Sensor-laden Rings are something entirely new to the wristband we wore in the form of health and fitness wearables. While we are getting bigger TV sets the wearables are turning out to be tiny which we can easily slide onto one of our fingers.
Circular and Movano are the two companies that will portray their products at this year’s CES. Though they are not the first to fit biometric sensors into rechargeable rings. Earlier Oura introduced a similar product to the market. The ring has monitored activities such as heart rate, and temperature for several years now. Last year Oura released its third generation ring costing $300 with an additional sensor to track blood oxygen levels. New purchasers as to pay around $6 additional subscription fee. With the success of Oura rings, competitors have begun to spring up trying to penetrate its market. Paris-based, Circular plans to attract consumers via its smart ring by mapping vital signs, including blood oxygen levels, to daily activities. The ring can also vibrate, allowing push notifications when heart rate or blood oxygen numbers are problematic. The price tag of the ring has not yet been disclosed.Pleasanton, Calif.-based, Movano, focuses on women with its rings, as they are smaller, sleeker to wear. In the initial stages, the Movano ring will gather heart rate data, respiration, temperature, blood oxygen saturation, activity, and calorie intake. Later in the future, the company will be working on adding blood glucose and blood pressure monitoring features. Prices for their products are not disclosed.Another product worth mentioning is the Circul+ Ring from Prevention though it will not make its appearance at CES 2022. The ring tracks heart rate, temperature, oxygen saturation, blood pressure, and can record an ECG. The ring design is not sleek or decorative but does what it is meant to do. It can monitor more biometrics than the sleeker devices and costs around $300. The ring is a bit large for everyday wear, but considering the situation we are going through during the Covid pandemic, it would be ideal to wear one.

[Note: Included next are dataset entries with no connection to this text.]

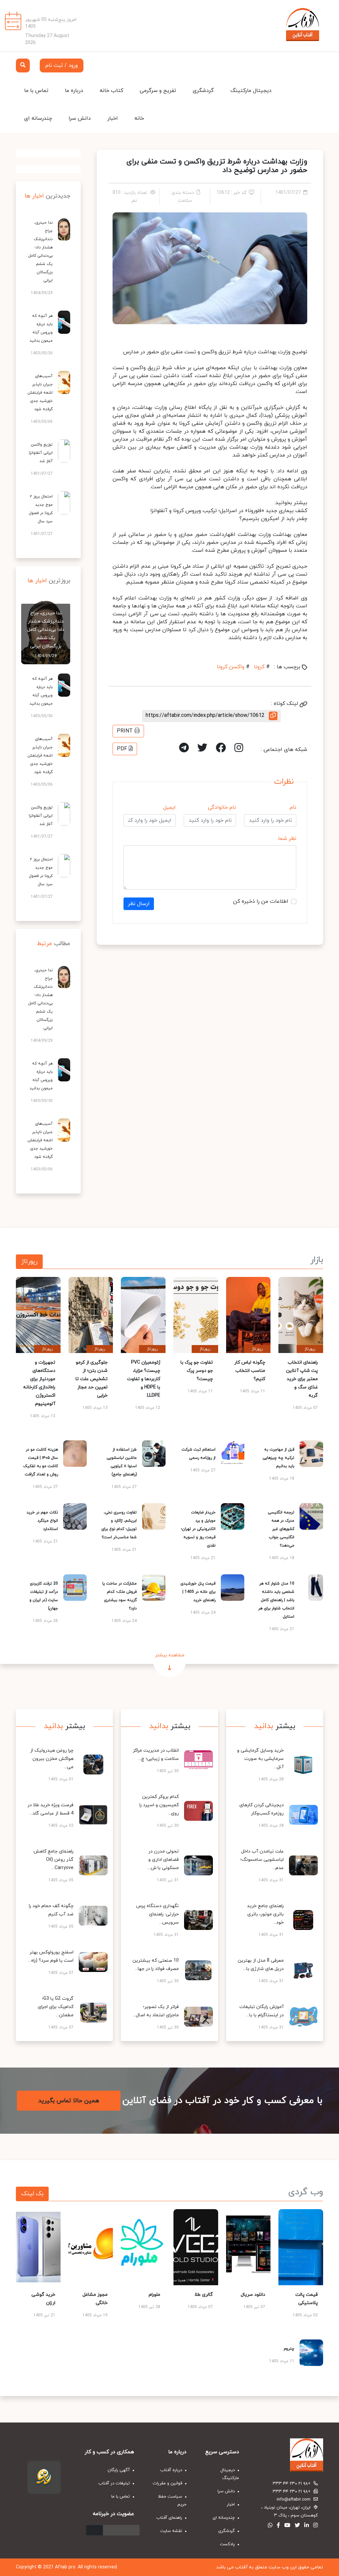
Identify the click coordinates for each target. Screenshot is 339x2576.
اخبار (112, 118)
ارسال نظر (139, 903)
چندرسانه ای (38, 118)
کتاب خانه (111, 90)
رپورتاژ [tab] (29, 1261)
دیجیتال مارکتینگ (250, 90)
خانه (139, 118)
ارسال (94, 2530)
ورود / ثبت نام (61, 65)
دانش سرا (80, 118)
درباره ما (74, 90)
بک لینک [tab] (32, 2194)
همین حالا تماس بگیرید (68, 2101)
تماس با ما (36, 90)
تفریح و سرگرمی (158, 90)
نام (293, 807)
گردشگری (203, 90)
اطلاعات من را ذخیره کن (260, 901)
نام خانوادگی (222, 807)
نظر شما (287, 838)
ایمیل (169, 807)
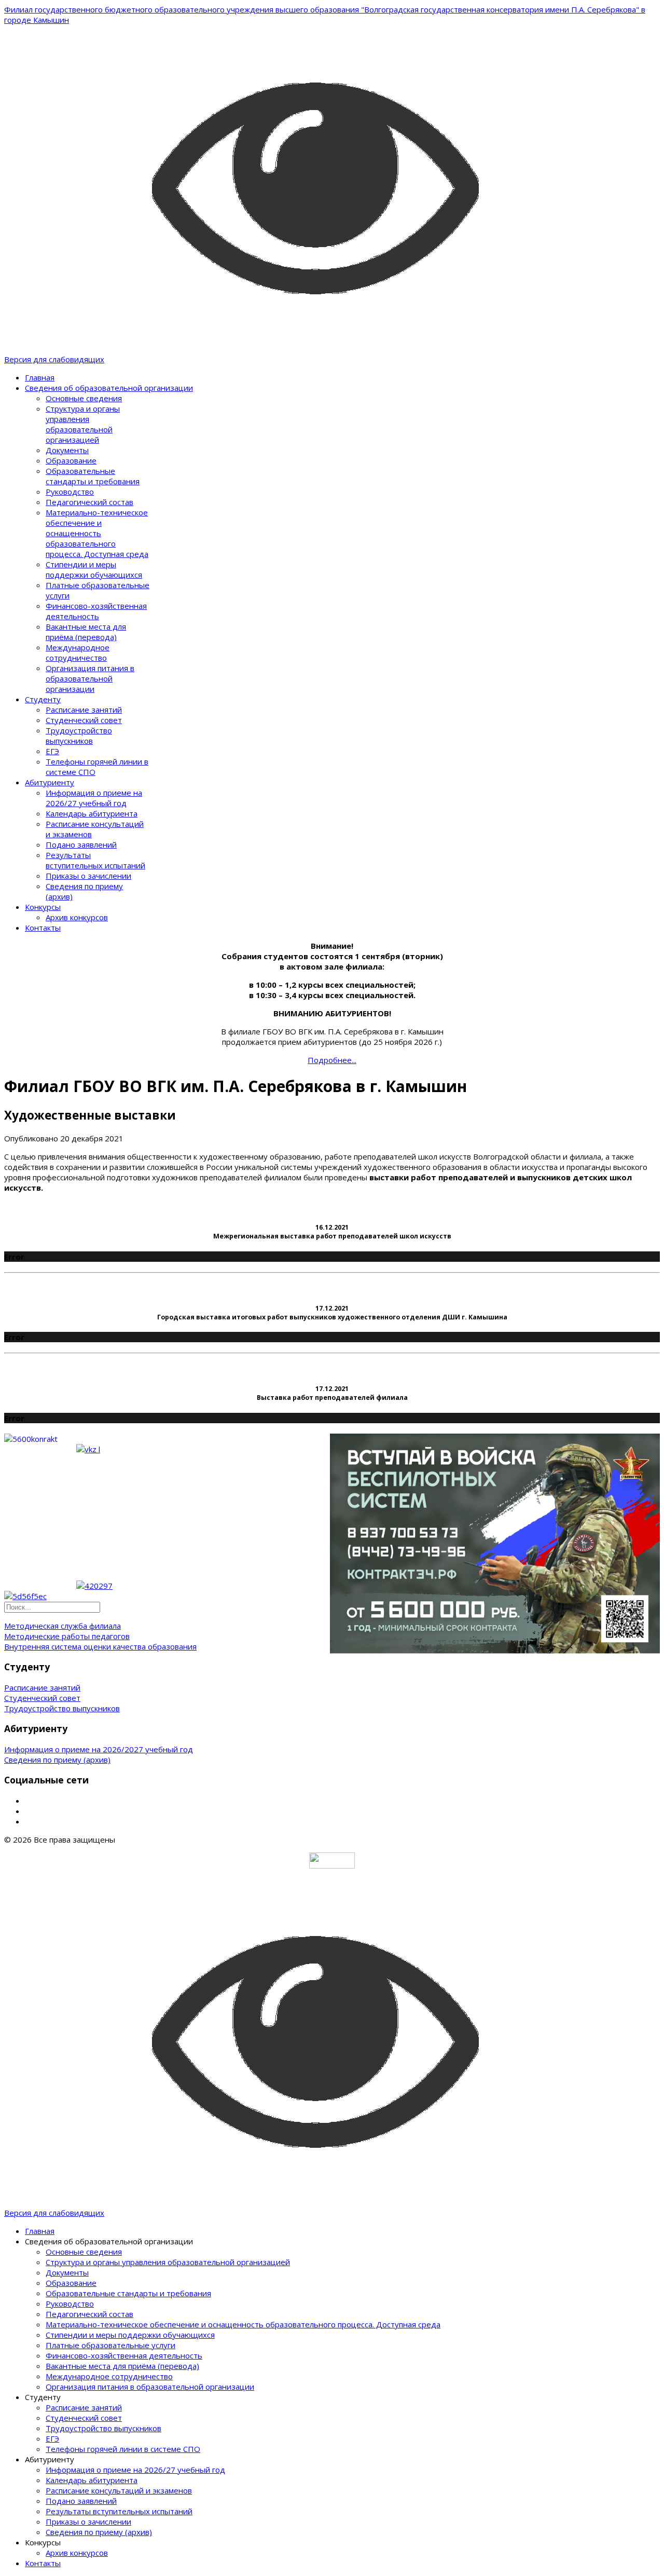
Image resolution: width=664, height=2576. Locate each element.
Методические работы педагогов (67, 1636)
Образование (71, 460)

This year we may get to see two companies at CES bring nonpowered exoskeletons. These are not electronic devices so to say but are inspired by electrically powered exoskeletons. In all fairness, it would be worth testing them out in person at the CES.Archelis, a company from Yokohama, Japan, exoskeletons target surgeons and factory workers who spend long hours standing. According to the company, the device “supports the body in a standing position,” reducing fatigue and preventing low-back and leg pain, while allowing users to move around naturally. The prices are not disclosed for its product. Innophys, based in Tokyo, Japan will introduce its Muscle Suit Every and Muscle Suit GS-Arm at this year’s CES. The company will feature two versions of its exoskeleton—the first one supports the body in a half-sit during lifting, while the other will support arms when they need to be raised for an extended period. Both the exoskeletons use compressed air, added and released manually, to assist the wearer.